Debriefed by U.S. intelligence officials after each trip, Donovan described his meetings with Castro as "most cordial and intimate." In late January 1963, as he was boarding his plane to return to the United States, Donovan reported, Castro's physician and aide-de-camp, Rene Vallejo, "broached the subject of re-establishing diplomatic relations with the U.S." Vallejo also extended Castro's invitation for Donovan to return to Havana for further talks "about the future of Cuba and international relations in general."
In early March, a State Department official suggested that Donovan be instructed to tell Castro that breaking Cuban relations with the Sino-Soviet bloc was a nonnegotiable U.S. demand for improved relations. But Kennedy overruled him. "The President does not agree that we should make the breaking of Sino/Soviet ties a non-negotiable point," stated a Top Secret/Eyes Only memorandum recording Kennedy's instructions to security adviser Bundy. "We don't want to present Castro with a condition that he obviously cannot fulfill. We should start thinking along more flexible lines."
Kennedy's surprising position "must be kept close to the vest," the memo advised. "The President, himself, is very interested in this one."
The "Special Group"--the highest-level interagency committee responsible for Cuba policy--did not evaluate the issue of Donovan's talks with Castro, and the other intelligence reports on Cuba's interest in better relations, until June 6. According to minutes of their meeting, Bundy, CIA Director John McCone, State Department Deputy Undersecretary U. Alexis Johnson and others "discussed various possibilities of establishing channels of communication to Castro," and the group agreed that this was "a useful endeavor."
The CIA sources indicated that the Cubans would probably accept Donovan as a back-channel negotiator, but they also indicated that the United States would have to take the first step. The CIA's Helms quoted one Cuban source as stating that "Latin pride" would not permit Cuba to humiliate itself in the eyes of the world by making the first overture, but that the United States could "afford to be charitable and take the initiative."
Which country initiated the secret dialogue in the fall of 1963 remains a subject of historical dispute. The feelers toward a rapprochement "originally came, one might say, from their side," testified William Attwood, the key U.S. official involved in the subsequent talks, in a top secret deposition in 1975. In an interview, Cuba's former ambassador to the United Nations, Carlos Lechuga, insisted that "this was a Kennedy initiative, not Cuba's."
In fact, the immediate catalyst for the talks appears to have been a reporter for ABC News named Lisa Howard. A onetime actress and soap-opera star--in the late 1950s she was a regular on CBS's "Edge of Night"--Howard emerged on the media scene in 1960 as a correspondent for Mutual Radio Network. Covering the United Nations, she became the first journalist to score an interview with Soviet Premier Nikita Khrushchev. After ABC News hired her to cover the 1961 Vienna summit between Khrushchev and Kennedy, she became one of the first women to anchor a television news program--"The News Hour with Lisa Howard."
In 1962, Howard began peppering Cuba's U.N. mission for permission to go to Havana. "I am the woman who interviewed Khrushchev," she reminded Cuban officials in her correspondence. The American public wanted to know more about the Cuban revolution, she wrote; an ABC interview with Castro would serve the interests of both countries. In April 1963, she finally received permission to bring a TV crew to Cuba. To meet Castro, however, she had to prevail upon James Donovan to make the introduction. Castro granted her an exclusive televised interview--his first with a U.S. network since 1959, and a major journalistic coup for Howard and ABC.
──────
• Short exercise 1: On what date did the Special Group evaluate Donovan's talks with Castro, according to the excerpt on Kennedy's Cuba diplomacy?
• Short exercise 2: Lay out part of the records as a JSON list of strings, with one string per line and blank lines omitted. Begin at the line that contains "The image size is (1423, 800)." and stop after the line that contains "tap(179, 85)".

• Records shown:
──────
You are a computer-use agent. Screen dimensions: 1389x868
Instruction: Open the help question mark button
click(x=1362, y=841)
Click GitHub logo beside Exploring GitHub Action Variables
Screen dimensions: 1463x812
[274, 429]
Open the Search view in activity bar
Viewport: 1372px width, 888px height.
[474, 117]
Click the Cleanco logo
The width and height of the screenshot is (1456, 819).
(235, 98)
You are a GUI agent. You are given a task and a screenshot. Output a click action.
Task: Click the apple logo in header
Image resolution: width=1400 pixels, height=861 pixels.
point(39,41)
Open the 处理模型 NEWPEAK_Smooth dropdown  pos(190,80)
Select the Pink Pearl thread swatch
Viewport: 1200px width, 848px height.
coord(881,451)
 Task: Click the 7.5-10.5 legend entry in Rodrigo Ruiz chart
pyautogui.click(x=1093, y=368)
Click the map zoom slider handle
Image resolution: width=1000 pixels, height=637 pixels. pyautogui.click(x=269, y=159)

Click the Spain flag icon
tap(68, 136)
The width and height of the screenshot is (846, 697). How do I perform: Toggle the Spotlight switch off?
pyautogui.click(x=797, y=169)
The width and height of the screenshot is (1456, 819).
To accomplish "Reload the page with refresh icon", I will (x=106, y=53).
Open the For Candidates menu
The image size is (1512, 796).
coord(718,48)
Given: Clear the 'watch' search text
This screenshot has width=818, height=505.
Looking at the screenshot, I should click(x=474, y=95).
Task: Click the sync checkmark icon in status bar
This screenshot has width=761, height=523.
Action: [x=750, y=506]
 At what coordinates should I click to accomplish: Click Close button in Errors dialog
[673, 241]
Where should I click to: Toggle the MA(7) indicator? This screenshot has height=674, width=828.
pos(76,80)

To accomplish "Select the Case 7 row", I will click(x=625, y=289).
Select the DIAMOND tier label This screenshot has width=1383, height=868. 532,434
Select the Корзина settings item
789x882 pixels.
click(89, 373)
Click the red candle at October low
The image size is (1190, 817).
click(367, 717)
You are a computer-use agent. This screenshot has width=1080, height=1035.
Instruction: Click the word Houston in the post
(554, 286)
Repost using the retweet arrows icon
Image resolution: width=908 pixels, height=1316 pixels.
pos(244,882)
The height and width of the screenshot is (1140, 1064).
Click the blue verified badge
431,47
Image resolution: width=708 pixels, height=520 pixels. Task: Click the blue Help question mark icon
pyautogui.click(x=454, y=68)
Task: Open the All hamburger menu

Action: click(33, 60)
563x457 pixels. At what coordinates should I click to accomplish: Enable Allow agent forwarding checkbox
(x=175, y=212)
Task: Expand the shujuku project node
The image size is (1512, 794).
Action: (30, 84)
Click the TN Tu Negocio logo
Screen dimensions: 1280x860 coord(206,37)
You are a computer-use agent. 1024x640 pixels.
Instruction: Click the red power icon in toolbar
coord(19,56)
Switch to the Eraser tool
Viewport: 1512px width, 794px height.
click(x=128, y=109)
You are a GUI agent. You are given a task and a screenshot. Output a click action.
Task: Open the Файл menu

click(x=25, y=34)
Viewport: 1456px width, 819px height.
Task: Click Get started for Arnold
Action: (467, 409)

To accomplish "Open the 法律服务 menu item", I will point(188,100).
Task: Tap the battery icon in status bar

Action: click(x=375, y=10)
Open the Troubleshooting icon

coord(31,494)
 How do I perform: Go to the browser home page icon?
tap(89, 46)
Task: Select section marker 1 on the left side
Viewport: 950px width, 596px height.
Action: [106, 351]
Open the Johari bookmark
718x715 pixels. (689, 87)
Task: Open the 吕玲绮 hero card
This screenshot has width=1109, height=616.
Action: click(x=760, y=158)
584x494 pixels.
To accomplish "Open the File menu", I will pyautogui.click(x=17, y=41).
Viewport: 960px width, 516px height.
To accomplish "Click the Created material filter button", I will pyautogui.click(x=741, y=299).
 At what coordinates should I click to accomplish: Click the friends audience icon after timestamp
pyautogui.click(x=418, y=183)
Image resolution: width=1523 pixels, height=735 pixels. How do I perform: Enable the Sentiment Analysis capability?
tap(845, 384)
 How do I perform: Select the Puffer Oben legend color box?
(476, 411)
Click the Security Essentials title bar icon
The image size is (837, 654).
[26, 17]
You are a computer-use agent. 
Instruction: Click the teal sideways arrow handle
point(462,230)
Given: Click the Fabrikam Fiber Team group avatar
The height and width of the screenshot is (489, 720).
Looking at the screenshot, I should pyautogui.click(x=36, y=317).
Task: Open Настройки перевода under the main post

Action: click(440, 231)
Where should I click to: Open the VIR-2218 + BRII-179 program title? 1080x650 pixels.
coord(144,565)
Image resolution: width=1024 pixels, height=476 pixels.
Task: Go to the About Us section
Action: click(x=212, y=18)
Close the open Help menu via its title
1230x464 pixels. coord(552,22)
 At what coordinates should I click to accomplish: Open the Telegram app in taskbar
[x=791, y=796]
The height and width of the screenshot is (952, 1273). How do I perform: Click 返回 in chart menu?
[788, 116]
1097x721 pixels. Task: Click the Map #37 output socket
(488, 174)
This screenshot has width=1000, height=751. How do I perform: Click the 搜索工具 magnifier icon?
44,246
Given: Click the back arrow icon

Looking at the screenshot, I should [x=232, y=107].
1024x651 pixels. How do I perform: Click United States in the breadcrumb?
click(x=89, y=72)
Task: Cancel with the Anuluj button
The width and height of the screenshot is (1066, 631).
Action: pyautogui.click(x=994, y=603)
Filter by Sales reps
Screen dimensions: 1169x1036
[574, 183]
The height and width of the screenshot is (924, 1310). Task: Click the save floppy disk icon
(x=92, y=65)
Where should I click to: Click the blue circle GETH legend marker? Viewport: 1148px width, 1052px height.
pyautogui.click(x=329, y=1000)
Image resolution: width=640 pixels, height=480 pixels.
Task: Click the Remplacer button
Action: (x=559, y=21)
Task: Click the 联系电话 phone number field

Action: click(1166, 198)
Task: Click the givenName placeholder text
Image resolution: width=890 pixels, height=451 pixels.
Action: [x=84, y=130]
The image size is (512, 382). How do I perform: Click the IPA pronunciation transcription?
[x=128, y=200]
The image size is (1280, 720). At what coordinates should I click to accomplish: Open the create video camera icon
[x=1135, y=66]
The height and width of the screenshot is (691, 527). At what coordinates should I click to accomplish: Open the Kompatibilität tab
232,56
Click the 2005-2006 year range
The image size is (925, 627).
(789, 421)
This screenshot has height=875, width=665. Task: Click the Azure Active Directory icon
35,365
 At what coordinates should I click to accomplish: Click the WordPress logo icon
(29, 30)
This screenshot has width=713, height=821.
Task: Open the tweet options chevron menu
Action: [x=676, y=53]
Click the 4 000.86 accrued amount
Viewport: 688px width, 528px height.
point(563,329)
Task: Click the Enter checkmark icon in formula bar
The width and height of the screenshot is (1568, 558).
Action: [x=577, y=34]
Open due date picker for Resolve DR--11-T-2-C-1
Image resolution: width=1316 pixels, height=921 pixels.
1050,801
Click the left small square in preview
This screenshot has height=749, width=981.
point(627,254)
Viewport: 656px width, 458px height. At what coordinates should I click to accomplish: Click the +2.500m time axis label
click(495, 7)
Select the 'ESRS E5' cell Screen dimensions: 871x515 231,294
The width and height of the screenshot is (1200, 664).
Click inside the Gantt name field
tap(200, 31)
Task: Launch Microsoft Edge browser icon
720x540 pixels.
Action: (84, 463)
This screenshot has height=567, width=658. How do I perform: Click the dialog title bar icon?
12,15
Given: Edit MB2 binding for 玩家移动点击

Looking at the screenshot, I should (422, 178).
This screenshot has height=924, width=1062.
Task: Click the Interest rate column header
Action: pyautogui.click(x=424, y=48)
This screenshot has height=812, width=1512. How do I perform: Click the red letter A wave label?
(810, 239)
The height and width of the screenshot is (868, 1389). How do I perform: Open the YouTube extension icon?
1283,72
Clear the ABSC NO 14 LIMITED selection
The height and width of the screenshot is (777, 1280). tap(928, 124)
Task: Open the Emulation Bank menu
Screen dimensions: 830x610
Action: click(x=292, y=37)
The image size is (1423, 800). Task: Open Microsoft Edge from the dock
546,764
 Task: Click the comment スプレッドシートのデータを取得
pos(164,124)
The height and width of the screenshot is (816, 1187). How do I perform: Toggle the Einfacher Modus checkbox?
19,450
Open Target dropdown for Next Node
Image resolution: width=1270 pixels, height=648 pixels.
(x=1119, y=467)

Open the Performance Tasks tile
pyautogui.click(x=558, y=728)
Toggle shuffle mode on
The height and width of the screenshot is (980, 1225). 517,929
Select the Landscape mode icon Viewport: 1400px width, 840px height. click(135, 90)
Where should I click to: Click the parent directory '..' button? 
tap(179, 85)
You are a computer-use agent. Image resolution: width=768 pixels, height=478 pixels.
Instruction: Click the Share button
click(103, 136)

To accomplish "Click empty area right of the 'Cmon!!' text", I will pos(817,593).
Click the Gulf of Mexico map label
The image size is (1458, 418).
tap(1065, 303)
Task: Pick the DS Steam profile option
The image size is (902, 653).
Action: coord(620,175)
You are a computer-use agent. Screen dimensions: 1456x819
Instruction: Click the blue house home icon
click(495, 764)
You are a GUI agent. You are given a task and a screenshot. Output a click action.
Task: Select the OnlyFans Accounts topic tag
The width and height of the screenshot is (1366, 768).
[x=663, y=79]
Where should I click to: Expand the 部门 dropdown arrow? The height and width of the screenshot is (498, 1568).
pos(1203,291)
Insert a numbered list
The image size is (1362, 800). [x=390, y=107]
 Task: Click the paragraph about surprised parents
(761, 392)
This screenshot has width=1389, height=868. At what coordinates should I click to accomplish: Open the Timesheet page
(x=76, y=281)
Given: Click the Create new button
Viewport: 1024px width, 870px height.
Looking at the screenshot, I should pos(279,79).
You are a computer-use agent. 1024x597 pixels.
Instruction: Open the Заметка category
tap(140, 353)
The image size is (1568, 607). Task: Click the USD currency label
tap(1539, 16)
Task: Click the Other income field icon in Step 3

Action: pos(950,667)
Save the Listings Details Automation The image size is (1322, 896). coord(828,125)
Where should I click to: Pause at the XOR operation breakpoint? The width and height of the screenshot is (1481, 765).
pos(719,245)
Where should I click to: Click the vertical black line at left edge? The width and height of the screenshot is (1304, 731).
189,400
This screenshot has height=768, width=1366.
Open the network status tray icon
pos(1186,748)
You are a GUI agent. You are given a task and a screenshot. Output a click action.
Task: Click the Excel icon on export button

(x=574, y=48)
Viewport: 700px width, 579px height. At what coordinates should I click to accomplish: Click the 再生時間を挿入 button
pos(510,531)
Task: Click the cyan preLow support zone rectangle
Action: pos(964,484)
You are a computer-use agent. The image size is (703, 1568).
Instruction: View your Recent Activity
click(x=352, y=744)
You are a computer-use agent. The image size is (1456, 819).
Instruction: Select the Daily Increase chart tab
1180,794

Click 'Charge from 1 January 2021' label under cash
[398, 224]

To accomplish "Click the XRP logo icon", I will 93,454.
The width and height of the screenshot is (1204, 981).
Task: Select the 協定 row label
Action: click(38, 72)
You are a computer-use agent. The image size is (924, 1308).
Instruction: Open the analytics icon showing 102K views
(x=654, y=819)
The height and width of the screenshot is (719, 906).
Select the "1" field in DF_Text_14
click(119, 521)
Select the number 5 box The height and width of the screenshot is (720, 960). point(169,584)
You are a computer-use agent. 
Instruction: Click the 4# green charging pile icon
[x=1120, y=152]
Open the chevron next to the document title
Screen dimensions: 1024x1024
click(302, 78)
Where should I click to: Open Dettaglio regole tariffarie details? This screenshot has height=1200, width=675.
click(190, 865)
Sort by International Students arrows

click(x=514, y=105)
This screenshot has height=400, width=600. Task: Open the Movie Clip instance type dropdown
──────
• Written response 1: June 6

• Written response 2:
[
  "The image size is (1423, 800). Task: Open Microsoft Edge from the dock",
  "546,764",
  " Task: Click the comment スプレッドシートのデータを取得",
  "pos(164,124)",
  "The height and width of the screenshot is (816, 1187). How do I perform: Toggle the Einfacher Modus checkbox?",
  "19,450",
  "Open Target dropdown for Next Node",
  "Image resolution: width=1270 pixels, height=648 pixels.",
  "(x=1119, y=467)",
  "Open the Performance Tasks tile",
  "pyautogui.click(x=558, y=728)",
  "Toggle shuffle mode on",
  "The height and width of the screenshot is (980, 1225). 517,929",
  "Select the Landscape mode icon Viewport: 1400px width, 840px height. click(135, 90)",
  "Where should I click to: Click the parent directory '..' button? ",
  "tap(179, 85)"
]